Plutocrat Protection Act

Hot on the heels of the latest annual Bilderberg get-together in Berkshire, England, political leaders at the just-concluded G8 summit in Lough Erne, Northern Ireland, announced that the EU and US intend to broker a free-trade agreement between them by the end of next year, with talks towards one due to begin next month.

How should supporters of free-markets respond to the news of such an agreement – with jubilation, indifference, or dismay? Prima facie, such a deal can only be good news. The removal or lowering of tariffs fosters trade and thereby supposedly facilitates mutually beneficial international division of labour which in turn, by fostering a greater interdependency between nations, reduces the chances of war between them.

In reality, however, the prospect of such an agreement is anything but a cause for celebration for freedom lovers. The problem is that so called international ‘free-trade’ deals are invariably anything but truly such. They formalize highly managed trade in ways that are often deeply detrimental to the interests of ordinary citizens of the countries which are parties to them.

Why is that so?

§ **DATA BELOW**:
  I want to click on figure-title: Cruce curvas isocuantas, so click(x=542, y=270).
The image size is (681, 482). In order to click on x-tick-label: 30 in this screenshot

§ **TASKS AND EXERCISES**:
1. According to the passage on the proposed EU–US trade agreement, where was the G8 summit held?
2. Reproduce word for word the portion of the passage on the proposed EU–US trade agreement that begins with the words containing "In reality, however, the" and ends with "parties to them.".

§ **RESULTS FOR THE EXERCISE**:
1. Lough Erne, Northern Ireland.

2.
In reality, however, the prospect of such an agreement is anything but a cause for celebration for freedom lovers. The problem is that so called international ‘free-trade’ deals are invariably anything but truly such. They formalize highly managed trade in ways that are often deeply detrimental to the interests of ordinary citizens of the countries which are parties to them.